[RECORDED INFORMATION]

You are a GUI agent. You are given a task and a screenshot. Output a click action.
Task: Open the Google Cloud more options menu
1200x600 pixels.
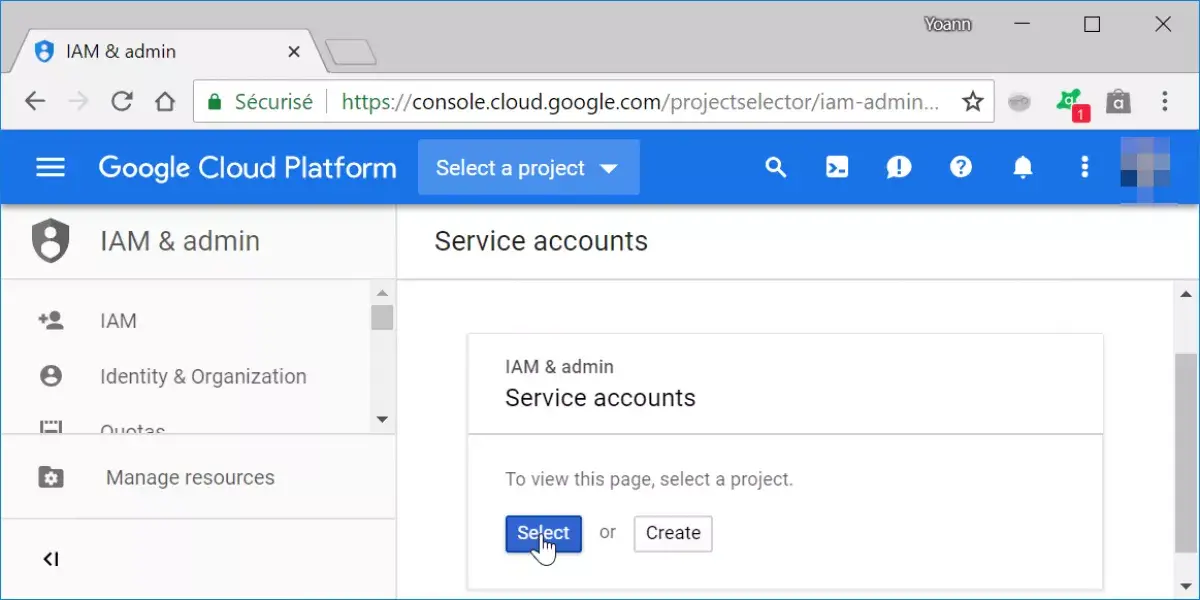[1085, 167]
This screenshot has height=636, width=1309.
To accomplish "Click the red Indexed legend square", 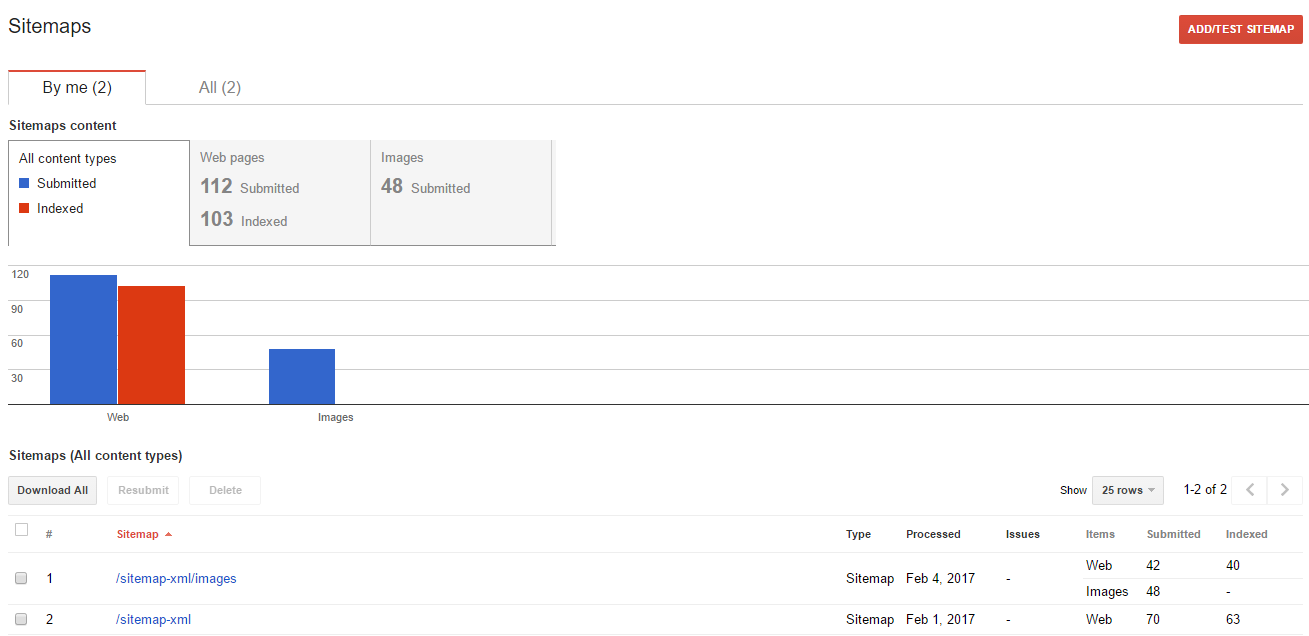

[/RECORDED INFORMATION]
[RECORDED INFORMATION]

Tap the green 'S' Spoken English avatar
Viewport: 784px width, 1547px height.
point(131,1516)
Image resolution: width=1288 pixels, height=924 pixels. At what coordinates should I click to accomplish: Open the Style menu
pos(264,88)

[/RECORDED INFORMATION]

• _WHAT YOU HAVE TO DO_: After locating "Task: Open the Google Cloud more options menu" and "the red Indexed" in the records above, return exactly the line holding each one and every line between them; leave out the pictures.

• _REPLY TO THE TASK_:
Task: Open the Google Cloud more options menu
1200x600 pixels.
[1085, 167]
This screenshot has height=636, width=1309.
To accomplish "Click the red Indexed legend square", 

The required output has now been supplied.